Dynamic Information Flow Tracking (dynamic IFT) is a well-known technique with many security applications such as analyzing the behavior of a system given an input and detecting security violations. While there are many widely used open dynamic IFT solutions that scale to large software, the same level of support is unfortunately lacking for hardware. This gap is becoming more pronounced with the increasing complexity of open-source hardware and the plethora of recent hardware attacks.

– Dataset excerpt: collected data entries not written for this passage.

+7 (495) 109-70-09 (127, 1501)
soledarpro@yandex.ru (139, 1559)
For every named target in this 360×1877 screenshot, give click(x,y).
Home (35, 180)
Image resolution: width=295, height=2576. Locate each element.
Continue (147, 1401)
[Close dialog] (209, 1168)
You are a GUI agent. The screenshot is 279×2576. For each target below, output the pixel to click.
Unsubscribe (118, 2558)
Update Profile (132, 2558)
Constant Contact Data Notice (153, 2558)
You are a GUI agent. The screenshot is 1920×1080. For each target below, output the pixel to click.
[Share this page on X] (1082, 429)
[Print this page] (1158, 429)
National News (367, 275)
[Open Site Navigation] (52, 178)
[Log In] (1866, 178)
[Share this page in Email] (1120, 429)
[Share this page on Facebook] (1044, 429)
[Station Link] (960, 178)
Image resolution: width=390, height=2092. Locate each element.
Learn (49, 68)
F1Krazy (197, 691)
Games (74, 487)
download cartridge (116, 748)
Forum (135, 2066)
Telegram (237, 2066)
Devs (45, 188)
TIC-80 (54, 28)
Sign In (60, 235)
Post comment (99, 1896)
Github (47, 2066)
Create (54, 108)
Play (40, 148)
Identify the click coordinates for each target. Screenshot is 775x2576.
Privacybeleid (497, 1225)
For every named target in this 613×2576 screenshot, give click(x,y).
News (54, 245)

We introduce CellIFT, a new design point in the space of dynamic IFT for hardware. CellIFT leverages the logical macrocell abstraction (e.g., an adder) to achieve scalability, precision and completeness when instrumenting a given Register Transfer Level (RTL) hardware design. Cell-level dynamic IFT does not suffer from the scalability problems that are inherent to lower levels of abstraction such as gates, yet it achieves completeness given the limited number of cell types. We show the versatility of CellIFT by instrumenting five distinct RISC-V designs, one of which is a complete SoC. The only existing complete solution already fails to instrument two of these designs. Our extensive evaluation using microbenchmarks and standard RISC-V benchmarks on the instrumented designs shows that CellIFT is 21× to 61× faster than the state of the art in terms of simulation runtime without losing precision. We further show-case concrete applications of CellIFT in four scenarios by detecting: 1) sources of microarchitectural information leakage, 2) microarchitectural bugs such as Meltdown, 3) speculative vulnerabilities such as Spectre-BCB, and 4) SoC-wide architectural design flaws. We release CellIFT as open source to enable RTL-level security research for the wider community.